▶ [WHAT THE TASK REQUIRES]
Switch "Screen dimensions" to "Screen size" everywhere it occurs in the lines below, and leave all other text unchanged.

Data on locating visible targets
■ ■ ■ ■ ■
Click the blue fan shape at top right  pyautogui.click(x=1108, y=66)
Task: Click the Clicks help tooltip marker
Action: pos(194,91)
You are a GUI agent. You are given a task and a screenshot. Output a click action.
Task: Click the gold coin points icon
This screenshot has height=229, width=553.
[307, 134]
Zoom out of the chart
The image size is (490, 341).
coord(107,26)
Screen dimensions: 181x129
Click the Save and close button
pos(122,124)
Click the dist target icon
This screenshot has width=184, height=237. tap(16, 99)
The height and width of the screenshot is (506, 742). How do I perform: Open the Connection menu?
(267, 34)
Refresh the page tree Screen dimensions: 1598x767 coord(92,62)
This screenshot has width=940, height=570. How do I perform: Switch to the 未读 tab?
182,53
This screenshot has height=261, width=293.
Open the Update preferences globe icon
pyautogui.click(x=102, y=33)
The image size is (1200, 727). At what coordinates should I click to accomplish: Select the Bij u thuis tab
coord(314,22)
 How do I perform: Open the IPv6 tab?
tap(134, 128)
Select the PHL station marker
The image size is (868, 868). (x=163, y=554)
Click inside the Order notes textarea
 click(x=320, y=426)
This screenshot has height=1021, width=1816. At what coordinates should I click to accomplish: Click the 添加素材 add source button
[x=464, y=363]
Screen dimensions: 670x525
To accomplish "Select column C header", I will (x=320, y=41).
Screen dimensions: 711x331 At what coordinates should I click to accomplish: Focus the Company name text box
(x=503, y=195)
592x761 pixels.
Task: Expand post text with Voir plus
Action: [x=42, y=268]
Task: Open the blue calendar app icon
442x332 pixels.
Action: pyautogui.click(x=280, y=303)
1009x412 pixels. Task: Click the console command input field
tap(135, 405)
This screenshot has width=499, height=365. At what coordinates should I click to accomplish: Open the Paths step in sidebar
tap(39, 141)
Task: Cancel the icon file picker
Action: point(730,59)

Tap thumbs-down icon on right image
■ ■ ■ ■ ■
▶ [ANSWER IN FULL]
Click the blue fan shape at top right  pyautogui.click(x=1108, y=66)
Task: Click the Clicks help tooltip marker
Action: pos(194,91)
You are a GUI agent. You are given a task and a screenshot. Output a click action.
Task: Click the gold coin points icon
This screenshot has height=229, width=553.
[307, 134]
Zoom out of the chart
The image size is (490, 341).
coord(107,26)
Screen size: 181x129
Click the Save and close button
pos(122,124)
Click the dist target icon
This screenshot has width=184, height=237. tap(16, 99)
The height and width of the screenshot is (506, 742). How do I perform: Open the Connection menu?
(267, 34)
Refresh the page tree Screen size: 1598x767 coord(92,62)
This screenshot has width=940, height=570. How do I perform: Switch to the 未读 tab?
182,53
This screenshot has height=261, width=293.
Open the Update preferences globe icon
pyautogui.click(x=102, y=33)
The image size is (1200, 727). At what coordinates should I click to accomplish: Select the Bij u thuis tab
coord(314,22)
 How do I perform: Open the IPv6 tab?
tap(134, 128)
Select the PHL station marker
The image size is (868, 868). (x=163, y=554)
Click inside the Order notes textarea
 click(x=320, y=426)
This screenshot has height=1021, width=1816. At what coordinates should I click to accomplish: Click the 添加素材 add source button
[x=464, y=363]
Screen size: 670x525
To accomplish "Select column C header", I will (x=320, y=41).
Screen size: 711x331 At what coordinates should I click to accomplish: Focus the Company name text box
(x=503, y=195)
592x761 pixels.
Task: Expand post text with Voir plus
Action: [x=42, y=268]
Task: Open the blue calendar app icon
442x332 pixels.
Action: pyautogui.click(x=280, y=303)
1009x412 pixels. Task: Click the console command input field
tap(135, 405)
This screenshot has width=499, height=365. At what coordinates should I click to accomplish: Open the Paths step in sidebar
tap(39, 141)
Task: Cancel the icon file picker
Action: point(730,59)

Tap thumbs-down icon on right image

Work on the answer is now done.